§ **Entries shown**
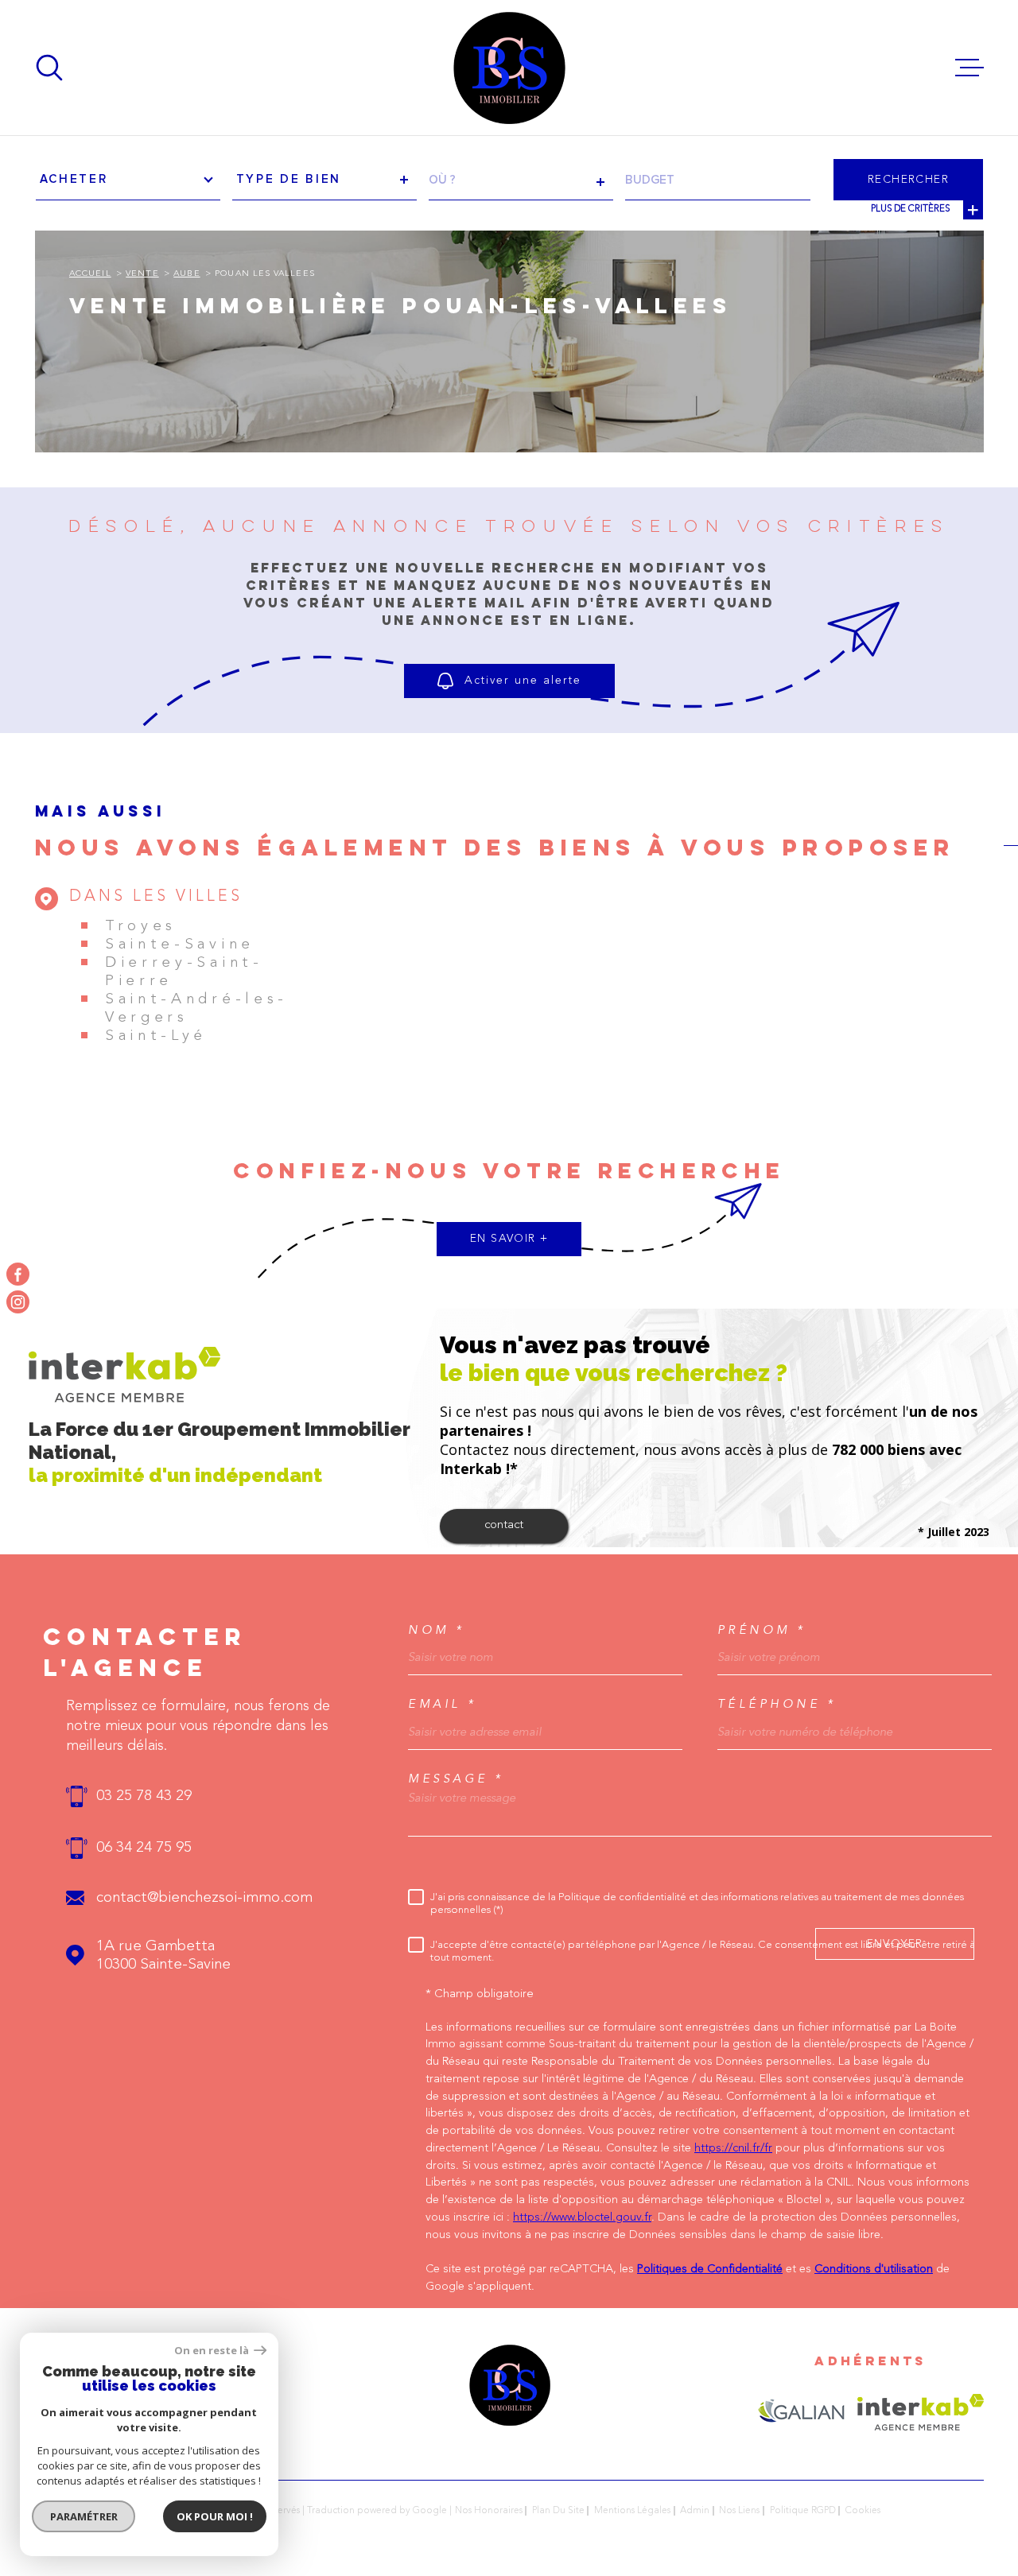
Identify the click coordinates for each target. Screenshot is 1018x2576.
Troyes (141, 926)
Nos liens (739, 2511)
...
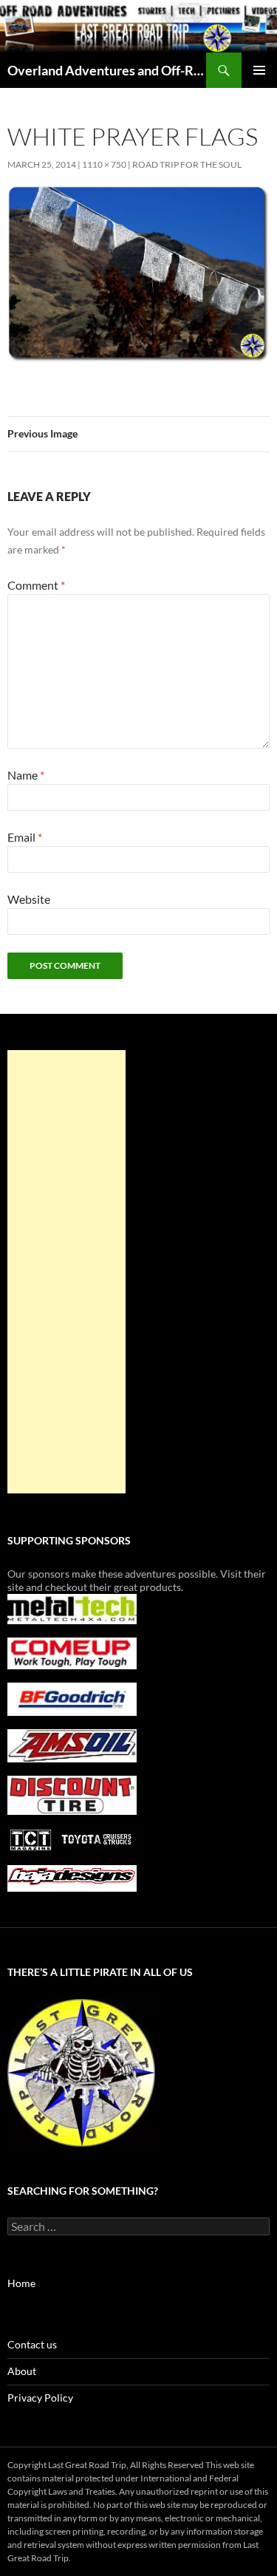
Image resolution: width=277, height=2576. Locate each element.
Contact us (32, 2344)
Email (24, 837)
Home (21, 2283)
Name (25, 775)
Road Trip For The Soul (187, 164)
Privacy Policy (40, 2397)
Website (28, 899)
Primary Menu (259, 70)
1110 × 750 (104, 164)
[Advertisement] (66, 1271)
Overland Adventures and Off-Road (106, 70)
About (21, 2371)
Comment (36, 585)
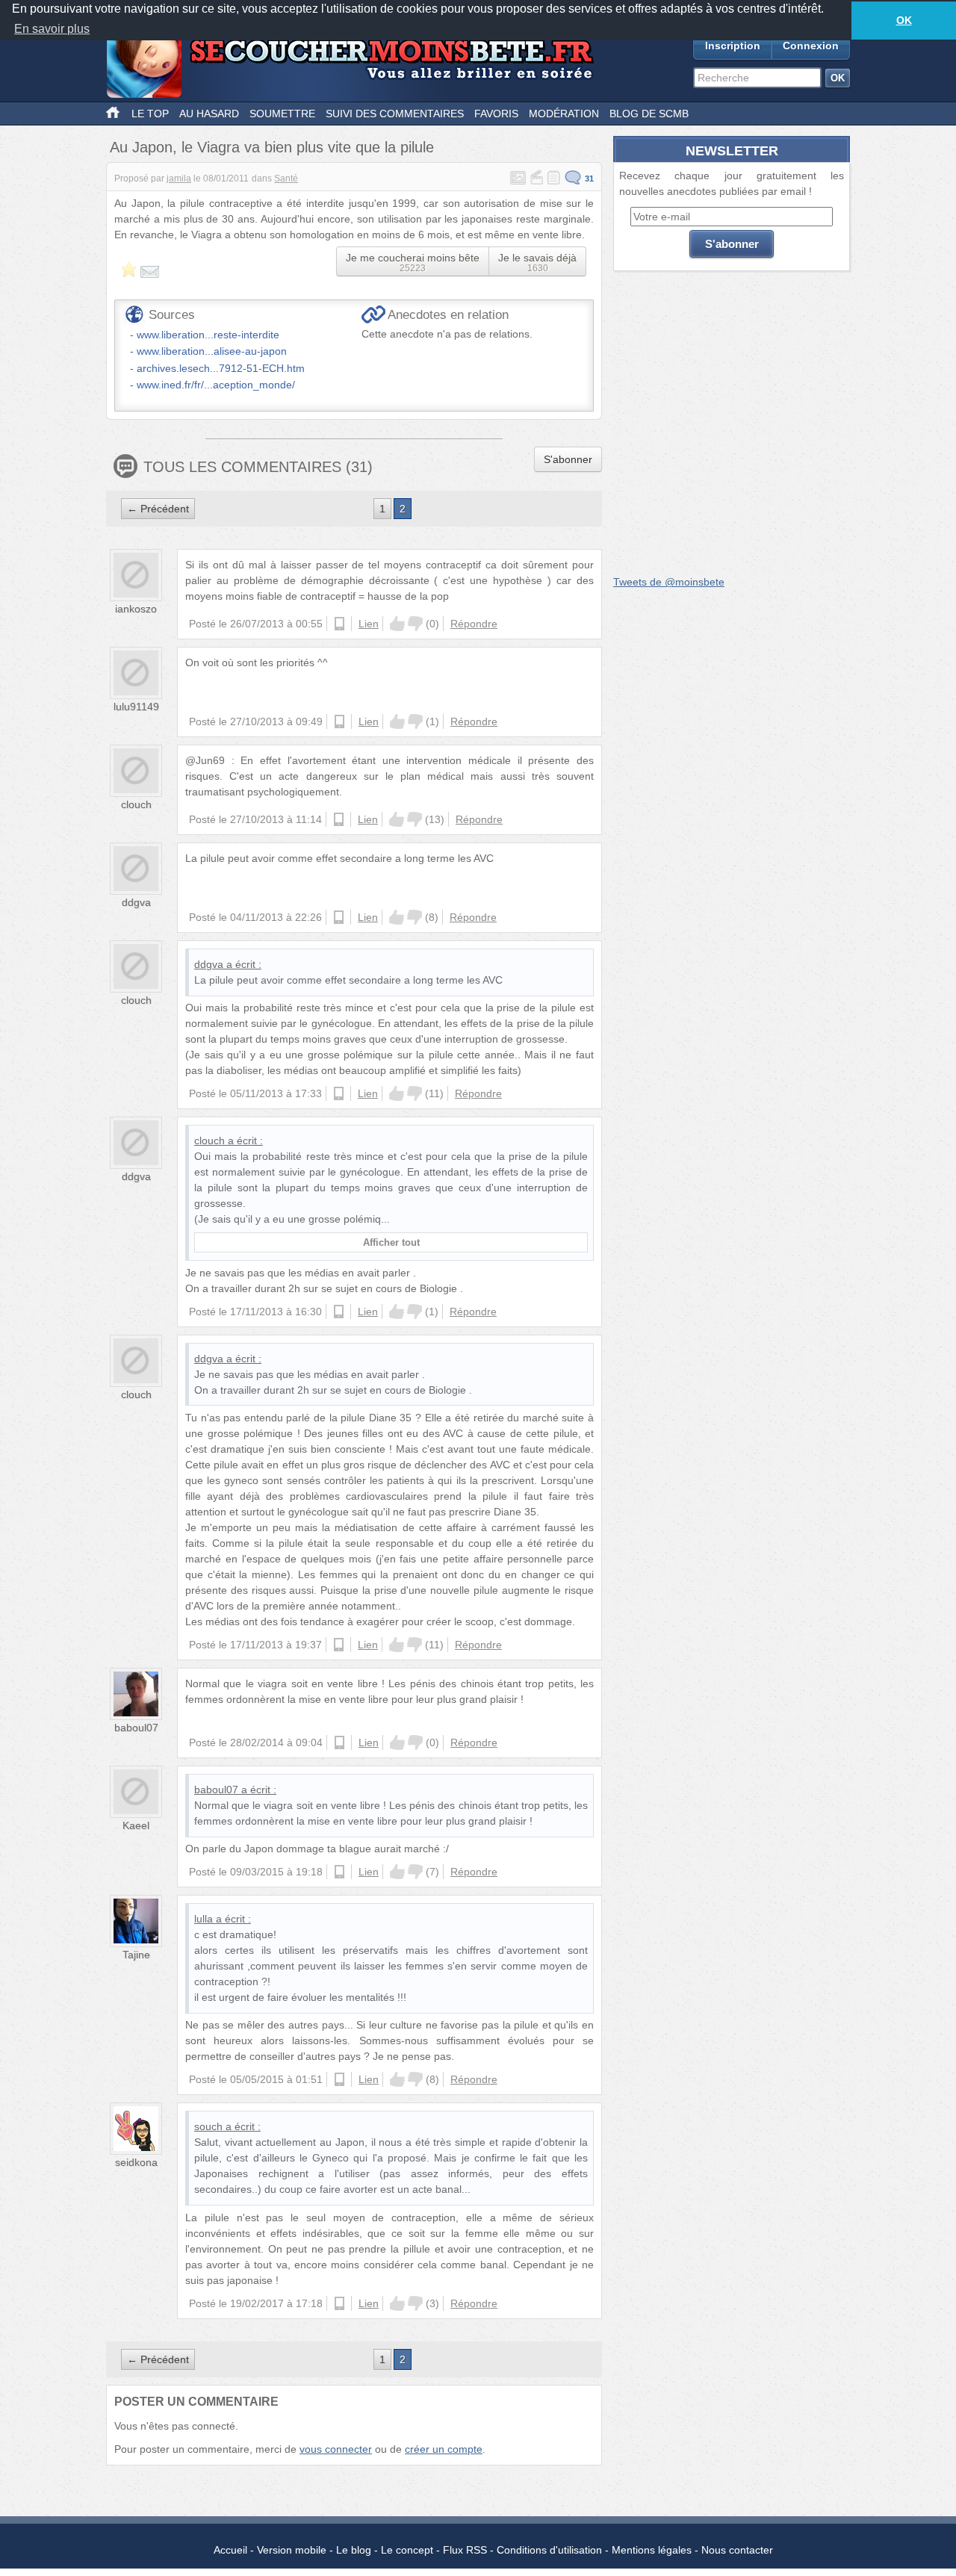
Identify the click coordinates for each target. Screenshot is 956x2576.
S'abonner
==
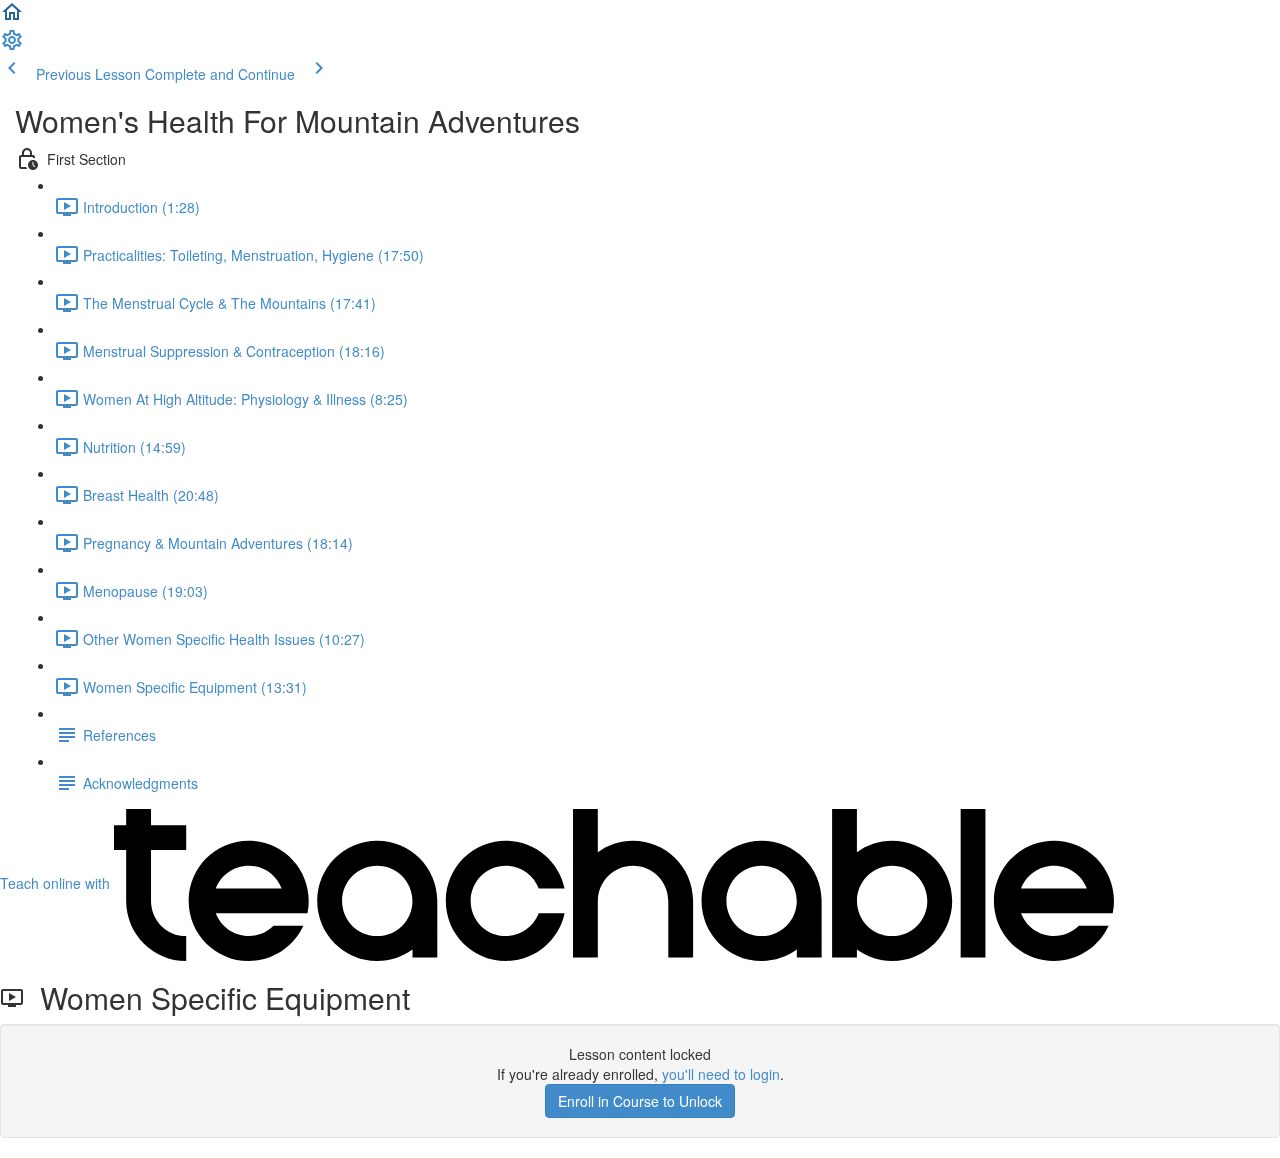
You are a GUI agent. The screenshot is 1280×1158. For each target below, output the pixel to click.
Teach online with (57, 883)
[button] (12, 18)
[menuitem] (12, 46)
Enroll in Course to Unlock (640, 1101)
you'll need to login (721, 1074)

§ **Required action**
Your answer should consist of the lines from the line with "[menuitem] (12, 46)" to the line with "you'll need to login (721, 1074)" above, repeated exactly, both ends included.

§ **Result for this task**
[menuitem] (12, 46)
Enroll in Course to Unlock (640, 1101)
you'll need to login (721, 1074)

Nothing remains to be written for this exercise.